Endogenous modulation of TrkB signaling by treadmill exercise after peripheral nerve injury

Abstract

After peripheral nerve injury, transected fibers distal to the lesion are disconnected from the neuronal body. This results in target denervation but also massive stripping of the central synapses of axotomized motoneurons, disrupting spinal circuits. Even when axonal regeneration is successful, the non-specific target reinnervation and the limited rebuilding of spinal circuits impair functional recovery. Therefore, strategies aimed to preserve spinal circuits after nerve lesions may improve the functional outcome. Activity-dependent therapy in the form of early treadmill running reduces synaptic stripping, mainly of excitatory synapses, and the disorganization of perineuronal nets (PNNs) on axotomized motoneurons. The mechanism underlying these effects remains unknown, although the benefits of exercise are often attributed to an increase in the neurotrophin brain-derived neurotrophic factor (BDNF).

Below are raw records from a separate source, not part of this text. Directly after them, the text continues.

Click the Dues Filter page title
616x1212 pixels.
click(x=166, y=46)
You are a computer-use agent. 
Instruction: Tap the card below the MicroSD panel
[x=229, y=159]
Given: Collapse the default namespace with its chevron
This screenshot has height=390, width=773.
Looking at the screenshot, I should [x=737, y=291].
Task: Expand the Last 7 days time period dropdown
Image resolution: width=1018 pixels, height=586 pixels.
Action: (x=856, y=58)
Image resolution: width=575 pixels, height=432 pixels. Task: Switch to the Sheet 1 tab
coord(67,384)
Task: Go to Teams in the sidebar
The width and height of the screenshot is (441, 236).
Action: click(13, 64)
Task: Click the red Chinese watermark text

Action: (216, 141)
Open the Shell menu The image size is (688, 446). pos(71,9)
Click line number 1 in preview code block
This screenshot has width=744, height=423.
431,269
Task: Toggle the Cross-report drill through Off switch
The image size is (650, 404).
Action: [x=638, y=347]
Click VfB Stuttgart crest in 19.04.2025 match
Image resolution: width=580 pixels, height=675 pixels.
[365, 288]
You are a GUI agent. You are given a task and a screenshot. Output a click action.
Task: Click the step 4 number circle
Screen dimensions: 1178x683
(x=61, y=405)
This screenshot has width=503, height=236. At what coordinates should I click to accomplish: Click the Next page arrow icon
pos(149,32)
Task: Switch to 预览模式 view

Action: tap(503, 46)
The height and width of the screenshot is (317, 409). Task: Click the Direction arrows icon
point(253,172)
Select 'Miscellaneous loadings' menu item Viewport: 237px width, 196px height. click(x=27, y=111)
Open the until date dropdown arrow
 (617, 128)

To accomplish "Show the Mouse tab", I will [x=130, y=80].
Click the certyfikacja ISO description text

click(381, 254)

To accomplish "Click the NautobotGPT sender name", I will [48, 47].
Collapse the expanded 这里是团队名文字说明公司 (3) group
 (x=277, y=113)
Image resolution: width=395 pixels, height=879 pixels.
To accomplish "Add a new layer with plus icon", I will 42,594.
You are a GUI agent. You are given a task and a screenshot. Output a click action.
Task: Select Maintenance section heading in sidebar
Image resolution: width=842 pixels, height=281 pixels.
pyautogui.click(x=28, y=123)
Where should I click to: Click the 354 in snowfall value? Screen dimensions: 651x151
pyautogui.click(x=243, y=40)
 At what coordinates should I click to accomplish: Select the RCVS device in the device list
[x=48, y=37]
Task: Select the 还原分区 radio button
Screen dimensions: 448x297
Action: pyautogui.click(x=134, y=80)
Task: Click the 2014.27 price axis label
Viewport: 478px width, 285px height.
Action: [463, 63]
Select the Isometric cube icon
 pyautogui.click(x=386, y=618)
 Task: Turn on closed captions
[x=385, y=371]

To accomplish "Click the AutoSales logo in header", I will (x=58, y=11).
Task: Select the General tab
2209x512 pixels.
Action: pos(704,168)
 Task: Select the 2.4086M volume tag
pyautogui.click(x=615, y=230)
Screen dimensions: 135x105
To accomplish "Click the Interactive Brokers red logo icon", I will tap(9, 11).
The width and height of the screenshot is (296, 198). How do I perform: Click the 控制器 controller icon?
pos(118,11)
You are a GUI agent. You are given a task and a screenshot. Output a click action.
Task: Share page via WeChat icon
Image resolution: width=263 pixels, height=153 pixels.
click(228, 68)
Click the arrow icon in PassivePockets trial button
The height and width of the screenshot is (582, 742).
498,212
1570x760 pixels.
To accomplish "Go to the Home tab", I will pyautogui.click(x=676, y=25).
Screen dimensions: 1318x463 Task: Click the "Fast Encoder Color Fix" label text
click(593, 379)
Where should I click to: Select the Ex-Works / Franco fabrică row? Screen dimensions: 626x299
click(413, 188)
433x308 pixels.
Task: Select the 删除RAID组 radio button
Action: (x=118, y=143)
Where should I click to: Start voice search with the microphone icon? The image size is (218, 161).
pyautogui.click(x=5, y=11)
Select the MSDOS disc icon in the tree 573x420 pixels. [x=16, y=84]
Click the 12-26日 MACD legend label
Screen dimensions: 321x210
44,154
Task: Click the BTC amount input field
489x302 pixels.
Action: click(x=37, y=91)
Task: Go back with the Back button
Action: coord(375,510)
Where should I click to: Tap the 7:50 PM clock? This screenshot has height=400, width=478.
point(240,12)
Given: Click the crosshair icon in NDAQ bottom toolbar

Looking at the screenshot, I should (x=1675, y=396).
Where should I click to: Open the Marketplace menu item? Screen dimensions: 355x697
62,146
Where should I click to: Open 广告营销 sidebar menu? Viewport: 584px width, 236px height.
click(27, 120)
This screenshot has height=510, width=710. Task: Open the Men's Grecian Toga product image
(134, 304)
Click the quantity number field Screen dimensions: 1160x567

In this study, tropomyosin-related kinase (TrkB) agonist and antagonist were administered to rats subjected to sciatic nerve injury in order to shed light on the role of BDNF. The maintenance of synapses on axotomized motoneurons induced by treadmill running was partially dependent on TrkB activation. Treatment with the TrkB agonist at a low dose, but not at a high dose, prevented the decrease of excitatory glutamatergic synapses, and both doses increased the density of inhibitory synapses. TrkB inactivation counteracted only some of the positive effects exerted by exercise after nerve injury, such as maintenance of excitatory synapses surrounding motoneurons. Therefore, specific regimes of physical exercise are a better strategy to attenuate the alterations that motoneurons suffer after axotomy than pharmacological modulation of the TrkB pathway.